From the entries that follow, reproduce exactly and only the lines from the line with "Click the paragraph" to the line with "Go to Integrations", endpoints included.

····················

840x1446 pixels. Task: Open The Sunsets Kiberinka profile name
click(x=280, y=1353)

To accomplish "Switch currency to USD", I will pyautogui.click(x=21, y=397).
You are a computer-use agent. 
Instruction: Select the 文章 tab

····················

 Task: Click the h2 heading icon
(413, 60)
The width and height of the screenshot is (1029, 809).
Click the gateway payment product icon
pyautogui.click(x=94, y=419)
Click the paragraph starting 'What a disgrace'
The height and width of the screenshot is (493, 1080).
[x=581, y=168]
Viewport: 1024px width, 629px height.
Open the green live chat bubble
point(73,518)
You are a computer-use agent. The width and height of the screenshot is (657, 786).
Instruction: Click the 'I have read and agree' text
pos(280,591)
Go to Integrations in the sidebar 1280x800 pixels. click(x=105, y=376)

····················

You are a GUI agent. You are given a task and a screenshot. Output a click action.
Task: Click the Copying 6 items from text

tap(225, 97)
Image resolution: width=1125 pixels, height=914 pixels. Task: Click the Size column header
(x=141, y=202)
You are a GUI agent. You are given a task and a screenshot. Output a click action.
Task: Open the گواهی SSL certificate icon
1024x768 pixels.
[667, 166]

····················

* [Reply]:
Click the paragraph starting 'What a disgrace'
The height and width of the screenshot is (493, 1080).
[x=581, y=168]
Viewport: 1024px width, 629px height.
Open the green live chat bubble
point(73,518)
You are a computer-use agent. The width and height of the screenshot is (657, 786).
Instruction: Click the 'I have read and agree' text
pos(280,591)
Go to Integrations in the sidebar 1280x800 pixels. click(x=105, y=376)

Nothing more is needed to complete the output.